Information to support optimal antiretroviral drug choices in pregnancy has rarely been available for women or their health providers, largely due to historically protectionist and conservative approaches that limit inclusion of pregnant and breastfeeding women in clinical studies.
Today WHO, the International Maternal Paediatric Adolescent AIDS Clinical Trials Network (IMPAACT) and the International AIDS Society launched a call to action so women’s voices, interests and concerns are at the centre of new investigational drug trials, and so that no woman is left without informed access to innovative drugs to treat and prevent HIV.
The call to action advocates for a paradigm shift to change traditional views of pregnant women as a vulnerable population to showing them as an important population in need of HIV services who should be included in trials to test new medicines.
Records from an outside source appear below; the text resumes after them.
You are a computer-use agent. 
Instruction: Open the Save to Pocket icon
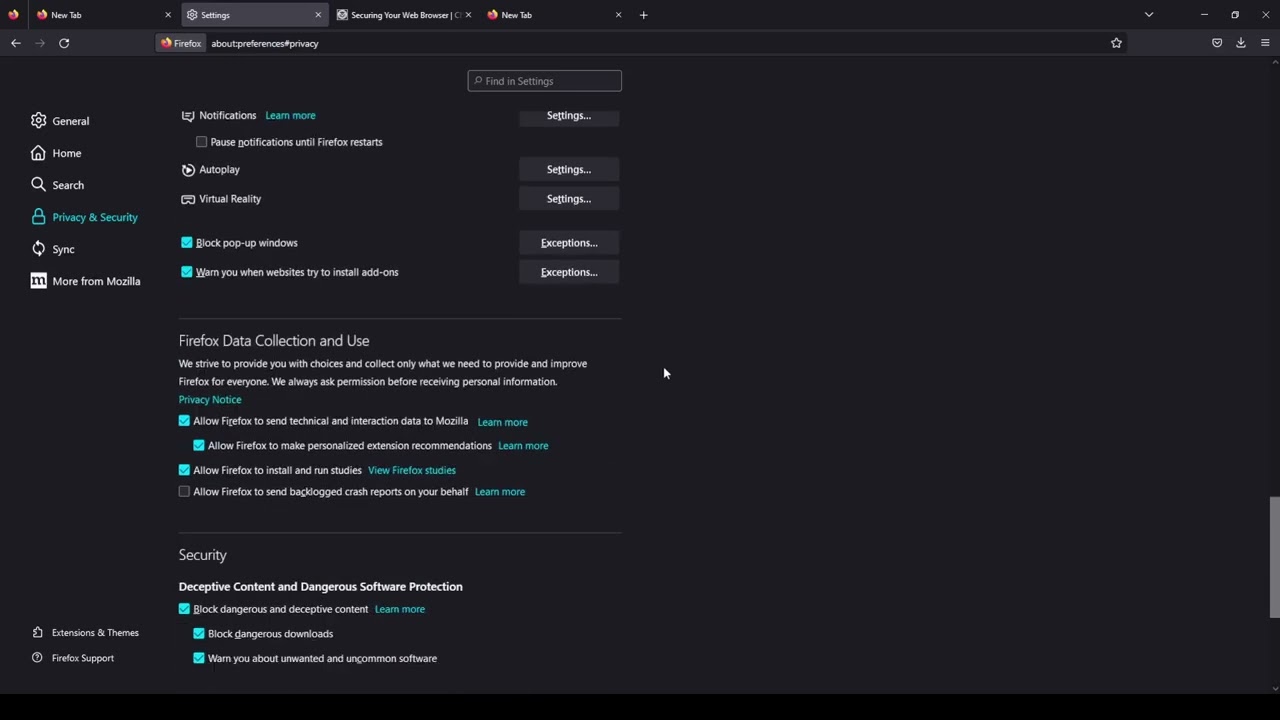click(x=1217, y=43)
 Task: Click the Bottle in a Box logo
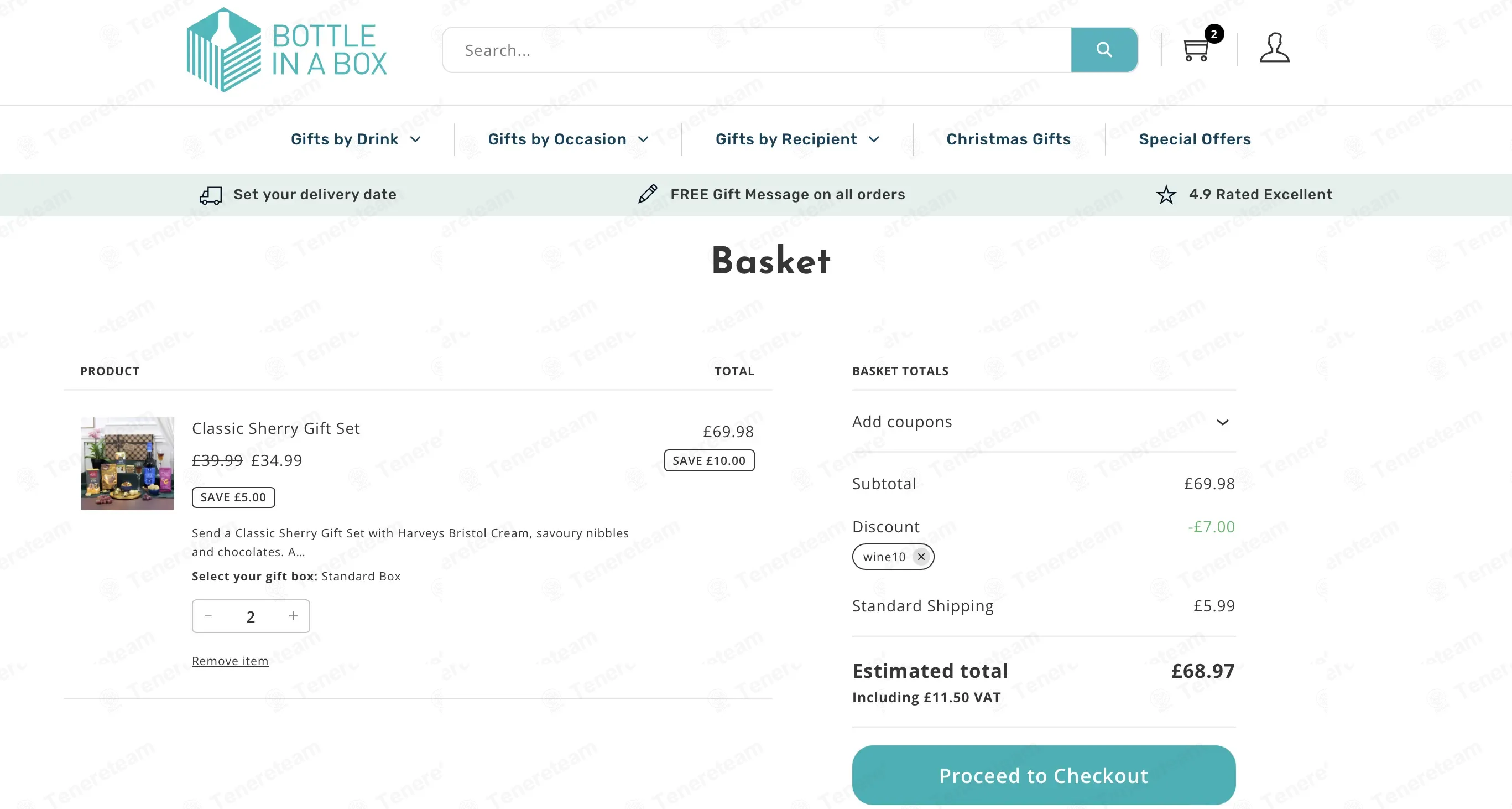click(286, 50)
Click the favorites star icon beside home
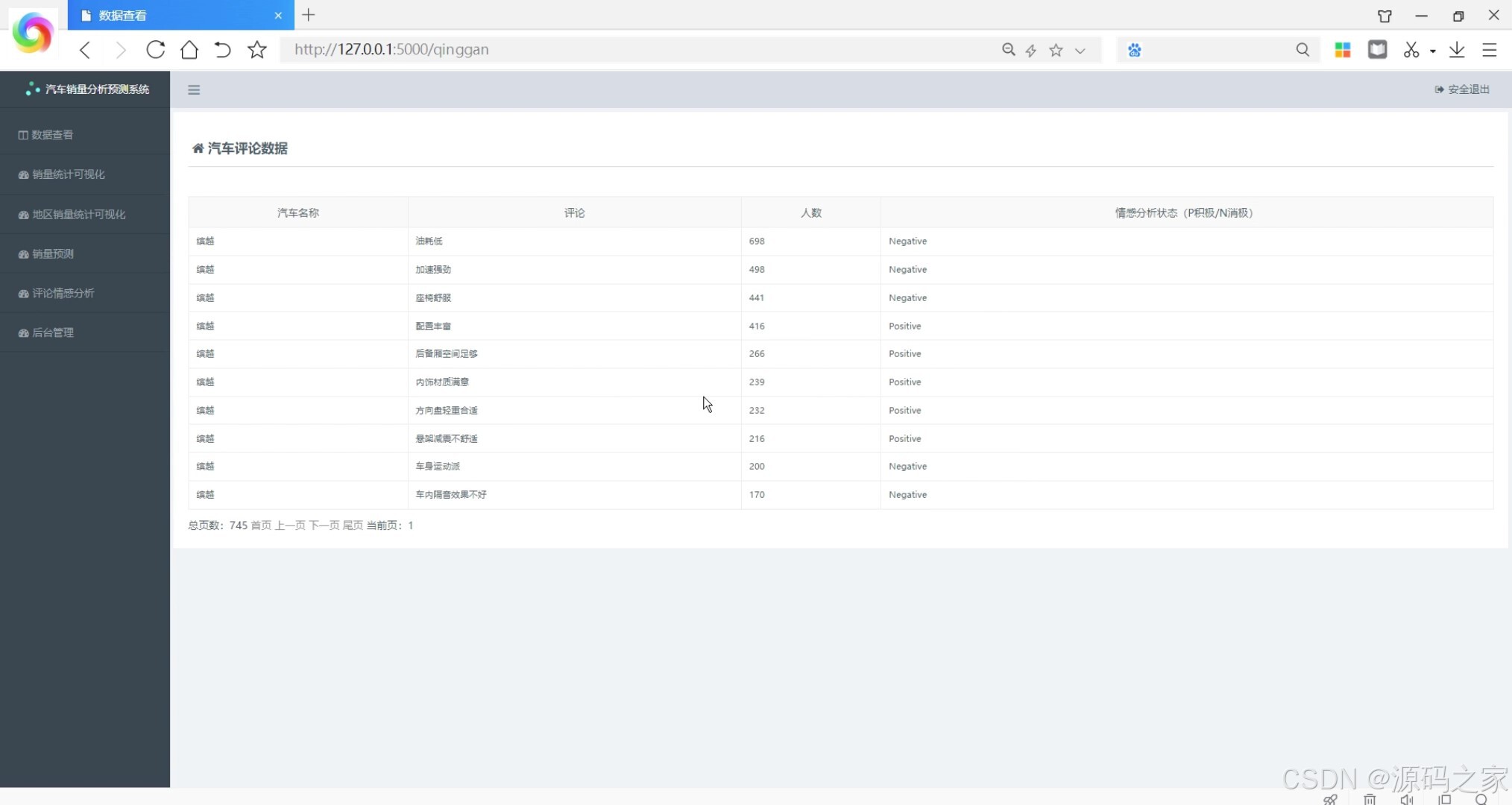Screen dimensions: 1512x805 click(257, 50)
This effectively moves the conversation away from speaking about protecting women from research towards a discussion of how to protect women through research and promoting fair inclusion in, rather than presumptive exclusion from, clinical drug trials.
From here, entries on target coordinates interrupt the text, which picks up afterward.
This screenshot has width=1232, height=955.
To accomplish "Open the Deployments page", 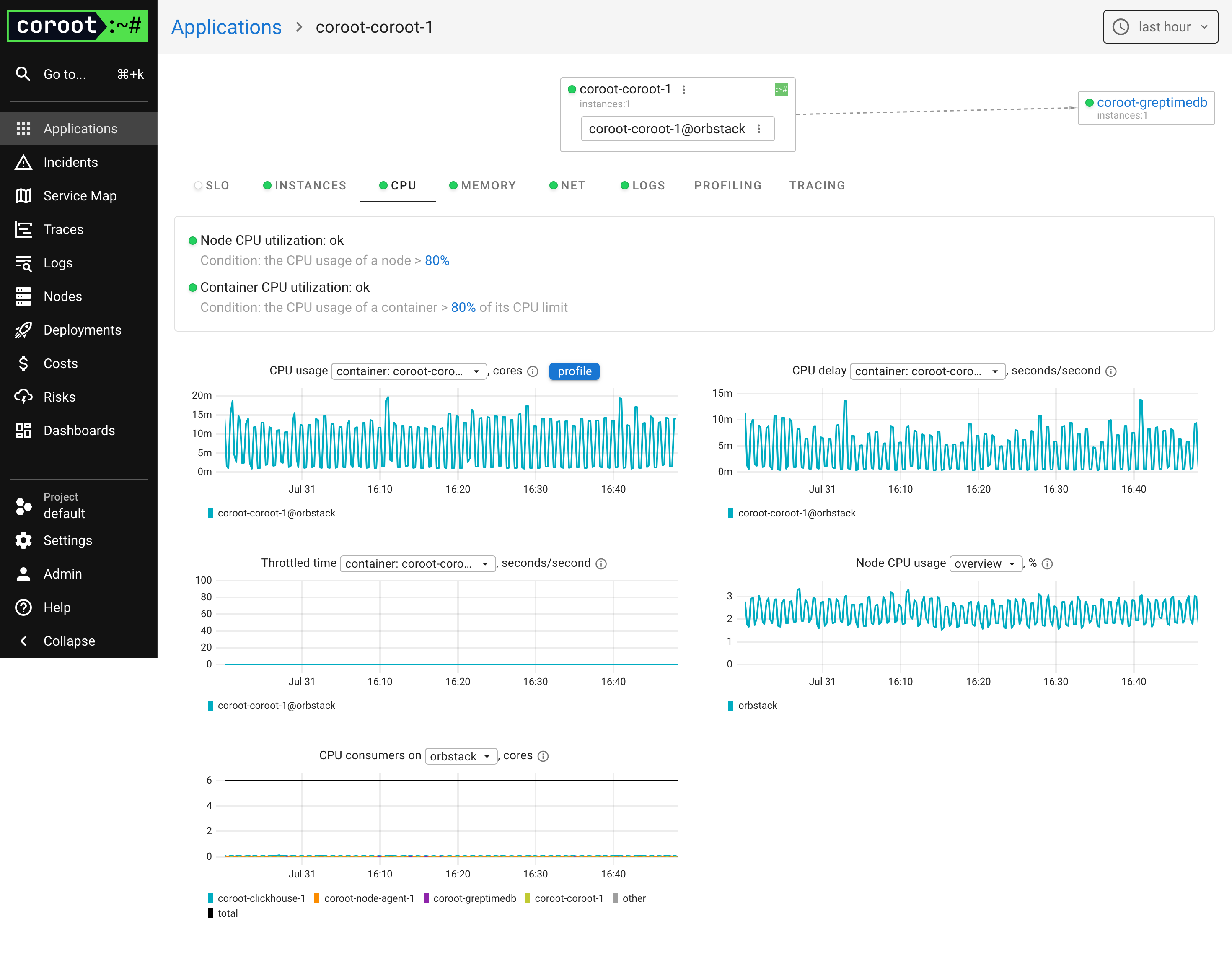I will click(82, 330).
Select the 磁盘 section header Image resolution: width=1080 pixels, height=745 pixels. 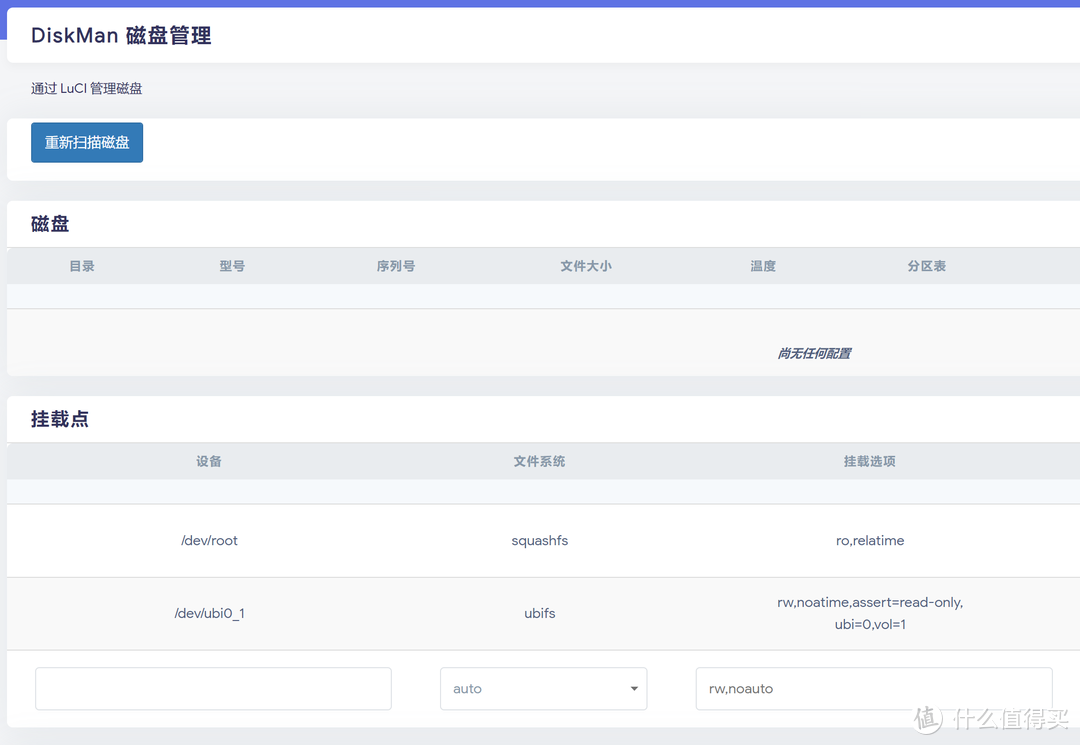(x=50, y=223)
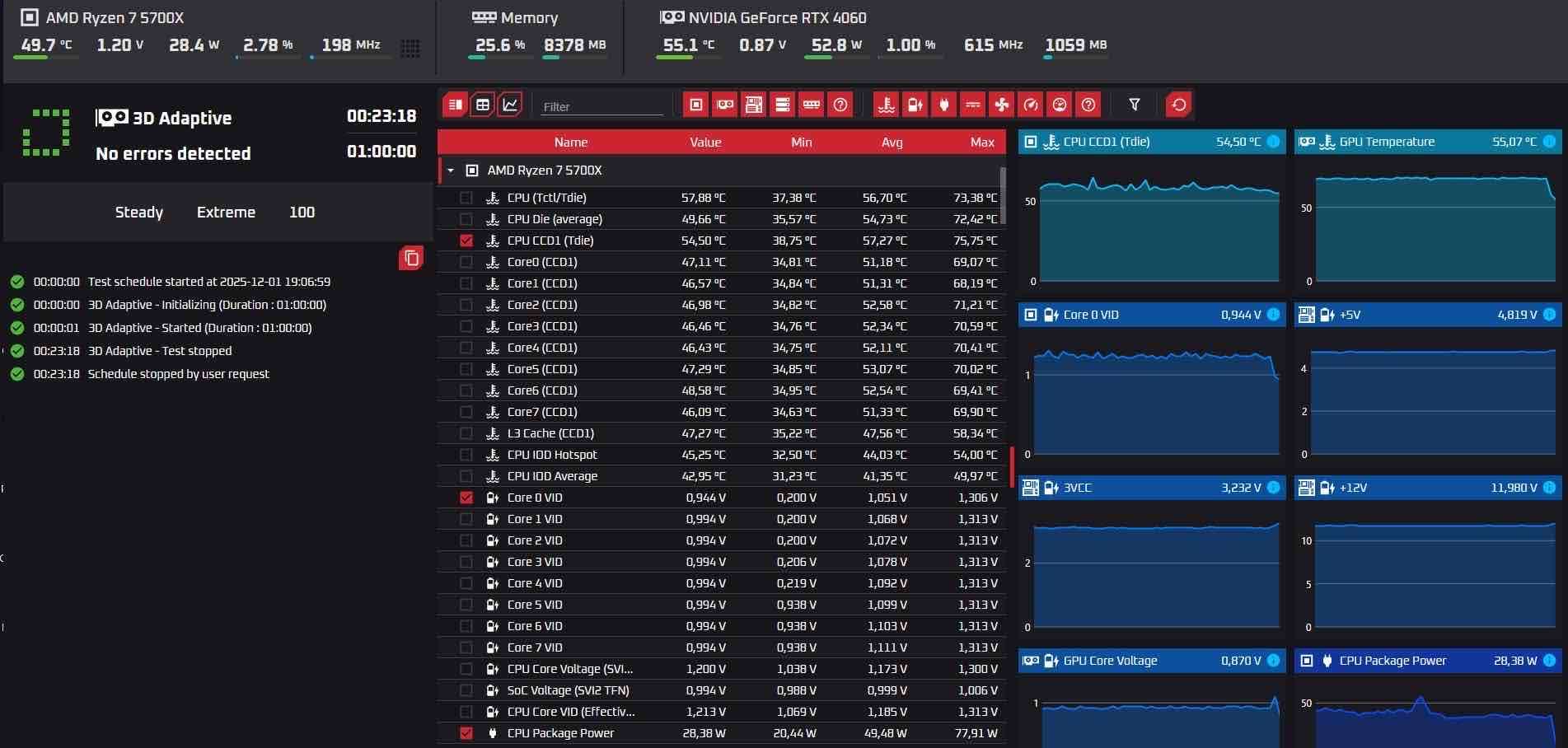Toggle the temperature sensor type filter
Screen dimensions: 1568x748
tap(886, 105)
Building on ongoing efforts by regulators, the WHO-convened Paediatric ARV Drug Optimization (PADO) and Conference on ARV Drug Optimization (CADO) groups conducted expert consultations to discuss these new principles for collecting more timely and complete data during pregnancy and breastfeeding.
These principles built on the WHO and IMPAACT network consultative processes to identify and refine optimal approaches to studying the pregnancy pharmacokinetic (PK), as well as the safety and efficacy of new HIV-related agents during pregnancy and breastfeeding. Based on this work, a framework for accelerating inclusion of pregnant and breastfeeding women in clinical trials was developed. Implementation of this framework requires a concerted effort and urgent action by multiple stakeholders.
“This call to action puts into words the voices of women living with and at risk of HIV. Knowing that women in all their diversity will be included early in HIV drug trials will help WHO and other normative agencies make recommendations for the best and safest antiretrovirals for all pregnant and breastfeeding women and will contribute to ending AIDS as a public health threat for all populations by 2030. WHO is eager to see the principles outlined in the framework in action in the coming months,” said Meg Doherty, Director of WHO’s Global HIV, Hepatitis and STI Programmes.
“The IMPAACT network recognizes that it is time to take decisive action and accelerate the study of new antiretrovirals for prevention and treatment in pregnancy,” said Sharon Nachman, IMPAACT Network Chair.
“We are not asking for pregnant women to be exposed to undue risks, but when we have opportunities to obtain information on a drug during pregnancy, such as when women become pregnant during trials or after safety has been ascertained, pregnant women should not be denied inclusion, especially for drugs that will be beneficial to them,” said Mary Nyathi, Project Officer, The Ritshidze Project, South Africa.